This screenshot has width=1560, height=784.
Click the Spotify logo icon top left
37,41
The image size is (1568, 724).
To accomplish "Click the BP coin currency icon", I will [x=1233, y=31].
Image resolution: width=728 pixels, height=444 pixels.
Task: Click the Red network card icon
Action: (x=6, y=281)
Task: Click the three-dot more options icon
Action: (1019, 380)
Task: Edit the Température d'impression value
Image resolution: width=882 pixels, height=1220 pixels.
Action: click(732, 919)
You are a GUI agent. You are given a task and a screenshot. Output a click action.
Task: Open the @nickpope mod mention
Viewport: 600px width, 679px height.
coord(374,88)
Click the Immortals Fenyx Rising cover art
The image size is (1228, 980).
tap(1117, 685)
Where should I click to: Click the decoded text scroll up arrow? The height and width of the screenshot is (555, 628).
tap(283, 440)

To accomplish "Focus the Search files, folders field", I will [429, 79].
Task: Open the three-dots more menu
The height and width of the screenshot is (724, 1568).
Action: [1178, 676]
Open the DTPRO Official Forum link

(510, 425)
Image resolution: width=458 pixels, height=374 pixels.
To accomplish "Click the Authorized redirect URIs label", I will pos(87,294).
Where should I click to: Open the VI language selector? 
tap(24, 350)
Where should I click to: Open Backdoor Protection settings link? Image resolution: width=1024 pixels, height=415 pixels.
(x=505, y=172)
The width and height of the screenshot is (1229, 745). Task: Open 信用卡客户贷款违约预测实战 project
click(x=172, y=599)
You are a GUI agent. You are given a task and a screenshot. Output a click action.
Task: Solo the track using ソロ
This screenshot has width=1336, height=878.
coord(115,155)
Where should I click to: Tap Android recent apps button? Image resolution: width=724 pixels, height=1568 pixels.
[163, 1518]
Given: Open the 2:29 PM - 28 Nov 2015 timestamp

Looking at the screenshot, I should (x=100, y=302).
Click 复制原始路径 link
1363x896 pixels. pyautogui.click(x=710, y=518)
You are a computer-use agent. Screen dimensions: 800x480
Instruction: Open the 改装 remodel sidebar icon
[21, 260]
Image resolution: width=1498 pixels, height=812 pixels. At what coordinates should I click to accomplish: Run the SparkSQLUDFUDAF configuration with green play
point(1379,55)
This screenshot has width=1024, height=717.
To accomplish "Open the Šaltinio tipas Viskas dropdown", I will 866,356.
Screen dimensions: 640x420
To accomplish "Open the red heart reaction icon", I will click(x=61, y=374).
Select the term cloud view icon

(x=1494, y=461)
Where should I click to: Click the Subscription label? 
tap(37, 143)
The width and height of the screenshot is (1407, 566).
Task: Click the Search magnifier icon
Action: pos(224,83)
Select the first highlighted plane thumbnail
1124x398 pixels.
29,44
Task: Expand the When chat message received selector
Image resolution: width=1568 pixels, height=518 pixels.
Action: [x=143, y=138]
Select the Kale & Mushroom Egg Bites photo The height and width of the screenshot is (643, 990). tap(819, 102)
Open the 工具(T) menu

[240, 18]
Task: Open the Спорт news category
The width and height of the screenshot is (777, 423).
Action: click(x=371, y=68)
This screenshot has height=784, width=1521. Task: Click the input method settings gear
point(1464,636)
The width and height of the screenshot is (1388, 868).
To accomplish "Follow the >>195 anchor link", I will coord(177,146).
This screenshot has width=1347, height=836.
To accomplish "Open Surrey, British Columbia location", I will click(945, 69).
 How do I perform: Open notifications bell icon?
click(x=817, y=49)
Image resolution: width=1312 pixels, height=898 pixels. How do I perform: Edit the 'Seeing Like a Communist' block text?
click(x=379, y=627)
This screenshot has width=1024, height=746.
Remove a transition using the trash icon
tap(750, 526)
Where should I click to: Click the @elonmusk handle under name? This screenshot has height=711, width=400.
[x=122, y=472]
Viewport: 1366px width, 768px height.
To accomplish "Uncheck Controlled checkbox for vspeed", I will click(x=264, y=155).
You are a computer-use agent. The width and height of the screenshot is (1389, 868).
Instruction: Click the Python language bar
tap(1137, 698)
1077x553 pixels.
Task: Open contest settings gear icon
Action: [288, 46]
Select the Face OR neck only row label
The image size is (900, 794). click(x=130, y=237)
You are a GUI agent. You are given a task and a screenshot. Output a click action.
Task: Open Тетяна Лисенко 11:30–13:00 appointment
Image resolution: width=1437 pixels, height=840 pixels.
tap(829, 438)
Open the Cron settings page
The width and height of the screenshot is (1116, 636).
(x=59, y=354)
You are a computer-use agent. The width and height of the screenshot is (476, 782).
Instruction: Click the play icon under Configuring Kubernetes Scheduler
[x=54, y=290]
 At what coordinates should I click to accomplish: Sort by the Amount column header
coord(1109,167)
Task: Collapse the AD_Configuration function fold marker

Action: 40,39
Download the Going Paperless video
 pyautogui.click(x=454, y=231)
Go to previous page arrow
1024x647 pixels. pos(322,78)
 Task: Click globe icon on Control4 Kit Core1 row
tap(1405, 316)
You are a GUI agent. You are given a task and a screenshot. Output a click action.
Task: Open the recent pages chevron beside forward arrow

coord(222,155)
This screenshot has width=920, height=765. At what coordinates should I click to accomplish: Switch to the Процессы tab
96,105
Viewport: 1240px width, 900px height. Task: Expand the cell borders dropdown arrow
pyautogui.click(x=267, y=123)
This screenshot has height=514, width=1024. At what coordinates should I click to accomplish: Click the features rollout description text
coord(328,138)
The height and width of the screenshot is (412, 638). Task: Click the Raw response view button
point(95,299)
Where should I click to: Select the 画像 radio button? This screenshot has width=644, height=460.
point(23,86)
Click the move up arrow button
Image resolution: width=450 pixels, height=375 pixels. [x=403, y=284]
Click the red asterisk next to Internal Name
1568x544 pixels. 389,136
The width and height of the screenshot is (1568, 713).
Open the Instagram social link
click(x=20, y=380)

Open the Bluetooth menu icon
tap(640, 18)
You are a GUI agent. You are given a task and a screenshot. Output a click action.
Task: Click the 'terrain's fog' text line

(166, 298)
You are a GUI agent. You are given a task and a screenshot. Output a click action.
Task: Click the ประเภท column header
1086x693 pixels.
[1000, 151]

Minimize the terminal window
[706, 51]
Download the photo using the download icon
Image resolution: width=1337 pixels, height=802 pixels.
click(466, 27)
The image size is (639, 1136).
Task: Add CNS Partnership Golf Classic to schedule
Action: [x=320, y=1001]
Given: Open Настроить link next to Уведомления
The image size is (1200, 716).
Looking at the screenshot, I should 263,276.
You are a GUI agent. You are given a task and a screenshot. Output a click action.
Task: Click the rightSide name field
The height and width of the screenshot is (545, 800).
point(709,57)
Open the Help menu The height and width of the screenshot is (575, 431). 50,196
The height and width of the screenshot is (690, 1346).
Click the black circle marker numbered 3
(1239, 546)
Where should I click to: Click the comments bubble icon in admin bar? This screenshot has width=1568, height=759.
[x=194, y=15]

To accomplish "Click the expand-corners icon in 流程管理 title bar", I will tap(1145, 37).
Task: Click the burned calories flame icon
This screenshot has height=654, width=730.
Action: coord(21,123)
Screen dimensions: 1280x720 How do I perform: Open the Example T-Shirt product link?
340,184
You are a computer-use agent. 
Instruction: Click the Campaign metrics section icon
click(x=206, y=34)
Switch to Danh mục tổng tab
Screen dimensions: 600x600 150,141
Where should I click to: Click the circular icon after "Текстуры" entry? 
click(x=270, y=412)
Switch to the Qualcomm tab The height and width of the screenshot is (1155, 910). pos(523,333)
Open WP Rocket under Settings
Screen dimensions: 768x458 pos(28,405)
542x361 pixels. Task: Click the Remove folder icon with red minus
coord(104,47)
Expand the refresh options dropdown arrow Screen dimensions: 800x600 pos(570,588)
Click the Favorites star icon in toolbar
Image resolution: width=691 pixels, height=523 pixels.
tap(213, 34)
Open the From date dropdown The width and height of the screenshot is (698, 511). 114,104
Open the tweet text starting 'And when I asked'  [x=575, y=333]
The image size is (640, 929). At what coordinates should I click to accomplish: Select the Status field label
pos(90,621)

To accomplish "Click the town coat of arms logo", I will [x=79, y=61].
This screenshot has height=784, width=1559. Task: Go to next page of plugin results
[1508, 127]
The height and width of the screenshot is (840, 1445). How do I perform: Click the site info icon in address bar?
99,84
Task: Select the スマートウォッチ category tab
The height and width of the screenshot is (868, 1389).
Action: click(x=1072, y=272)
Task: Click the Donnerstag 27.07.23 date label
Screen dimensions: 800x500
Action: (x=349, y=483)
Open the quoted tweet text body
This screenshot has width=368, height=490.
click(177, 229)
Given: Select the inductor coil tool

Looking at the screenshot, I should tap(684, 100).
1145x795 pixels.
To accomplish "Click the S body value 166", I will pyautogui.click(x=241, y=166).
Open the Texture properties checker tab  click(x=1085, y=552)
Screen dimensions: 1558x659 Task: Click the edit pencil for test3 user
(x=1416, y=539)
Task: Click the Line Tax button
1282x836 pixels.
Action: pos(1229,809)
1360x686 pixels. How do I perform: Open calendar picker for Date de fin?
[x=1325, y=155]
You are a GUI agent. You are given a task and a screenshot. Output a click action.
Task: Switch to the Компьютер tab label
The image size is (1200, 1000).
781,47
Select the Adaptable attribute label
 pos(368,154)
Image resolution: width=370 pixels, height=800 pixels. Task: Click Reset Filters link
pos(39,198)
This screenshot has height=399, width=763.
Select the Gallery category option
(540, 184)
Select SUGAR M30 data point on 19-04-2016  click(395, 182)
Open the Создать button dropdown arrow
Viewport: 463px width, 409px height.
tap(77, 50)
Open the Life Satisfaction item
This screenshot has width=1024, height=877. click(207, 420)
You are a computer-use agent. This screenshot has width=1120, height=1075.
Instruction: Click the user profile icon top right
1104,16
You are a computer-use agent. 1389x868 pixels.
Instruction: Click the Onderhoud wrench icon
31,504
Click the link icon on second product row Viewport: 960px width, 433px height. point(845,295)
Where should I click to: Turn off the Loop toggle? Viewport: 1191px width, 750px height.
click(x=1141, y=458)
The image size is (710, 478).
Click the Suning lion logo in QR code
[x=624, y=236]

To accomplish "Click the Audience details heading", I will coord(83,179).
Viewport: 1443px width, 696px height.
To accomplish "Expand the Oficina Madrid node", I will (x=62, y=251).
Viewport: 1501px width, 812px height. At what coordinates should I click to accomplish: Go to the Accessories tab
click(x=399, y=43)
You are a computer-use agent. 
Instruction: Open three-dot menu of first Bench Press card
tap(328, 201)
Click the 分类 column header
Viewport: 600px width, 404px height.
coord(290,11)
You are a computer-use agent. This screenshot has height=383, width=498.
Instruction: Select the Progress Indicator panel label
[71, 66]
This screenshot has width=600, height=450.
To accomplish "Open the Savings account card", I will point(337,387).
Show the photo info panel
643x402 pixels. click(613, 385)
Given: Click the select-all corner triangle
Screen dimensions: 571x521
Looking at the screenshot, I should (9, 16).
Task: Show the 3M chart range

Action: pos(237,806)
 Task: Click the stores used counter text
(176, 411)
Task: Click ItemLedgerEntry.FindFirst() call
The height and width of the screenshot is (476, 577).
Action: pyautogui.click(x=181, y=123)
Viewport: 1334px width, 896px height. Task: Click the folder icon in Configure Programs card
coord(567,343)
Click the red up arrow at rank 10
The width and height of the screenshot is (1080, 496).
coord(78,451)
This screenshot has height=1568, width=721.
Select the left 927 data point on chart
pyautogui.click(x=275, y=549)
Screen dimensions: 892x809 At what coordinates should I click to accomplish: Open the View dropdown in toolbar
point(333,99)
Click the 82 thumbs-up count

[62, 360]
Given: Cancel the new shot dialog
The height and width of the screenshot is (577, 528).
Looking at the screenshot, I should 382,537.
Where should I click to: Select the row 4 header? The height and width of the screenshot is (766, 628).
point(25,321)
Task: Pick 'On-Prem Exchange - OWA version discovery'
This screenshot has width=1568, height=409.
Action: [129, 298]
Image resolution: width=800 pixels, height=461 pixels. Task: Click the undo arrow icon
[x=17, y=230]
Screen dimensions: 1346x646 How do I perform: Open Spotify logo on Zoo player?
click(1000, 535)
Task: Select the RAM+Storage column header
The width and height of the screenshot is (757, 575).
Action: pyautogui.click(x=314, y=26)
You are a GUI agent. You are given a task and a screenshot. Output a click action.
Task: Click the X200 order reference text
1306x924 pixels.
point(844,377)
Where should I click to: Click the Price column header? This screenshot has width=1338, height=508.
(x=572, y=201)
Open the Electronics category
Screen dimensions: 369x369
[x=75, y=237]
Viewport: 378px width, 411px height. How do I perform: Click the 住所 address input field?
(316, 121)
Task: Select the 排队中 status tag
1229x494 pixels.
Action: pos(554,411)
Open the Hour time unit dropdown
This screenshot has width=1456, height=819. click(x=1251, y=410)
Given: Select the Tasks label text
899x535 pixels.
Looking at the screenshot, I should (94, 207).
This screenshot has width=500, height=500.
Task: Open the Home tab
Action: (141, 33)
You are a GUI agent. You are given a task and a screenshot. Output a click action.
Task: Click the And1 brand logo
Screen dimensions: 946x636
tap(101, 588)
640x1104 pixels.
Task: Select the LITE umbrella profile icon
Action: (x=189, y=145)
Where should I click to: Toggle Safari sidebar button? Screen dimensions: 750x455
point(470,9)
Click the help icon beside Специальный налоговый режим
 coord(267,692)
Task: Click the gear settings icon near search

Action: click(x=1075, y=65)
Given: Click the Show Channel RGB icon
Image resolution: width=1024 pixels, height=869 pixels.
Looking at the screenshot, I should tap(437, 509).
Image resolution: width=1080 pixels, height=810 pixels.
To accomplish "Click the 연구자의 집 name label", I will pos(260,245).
———
*WORK REQUEST:* Exactly the lines above from the one with "The width and height of the screenshot is (777, 423)." to the one with "is (1389, 868).", both included, are to be quoted; leave the rest out.

*ANSWER AREA:*
The width and height of the screenshot is (777, 423).
Action: click(x=371, y=68)
This screenshot has height=784, width=1521. Task: Click the input method settings gear
point(1464,636)
The width and height of the screenshot is (1388, 868).
To accomplish "Follow the >>195 anchor link", I will coord(177,146).
This screenshot has width=1347, height=836.
To accomplish "Open Surrey, British Columbia location", I will click(945, 69).
 How do I perform: Open notifications bell icon?
click(x=817, y=49)
Image resolution: width=1312 pixels, height=898 pixels. How do I perform: Edit the 'Seeing Like a Communist' block text?
click(x=379, y=627)
This screenshot has width=1024, height=746.
Remove a transition using the trash icon
tap(750, 526)
Where should I click to: Click the @elonmusk handle under name? This screenshot has height=711, width=400.
[x=122, y=472]
Viewport: 1366px width, 768px height.
To accomplish "Uncheck Controlled checkbox for vspeed", I will click(x=264, y=155).
You are a computer-use agent. The width and height of the screenshot is (1389, 868).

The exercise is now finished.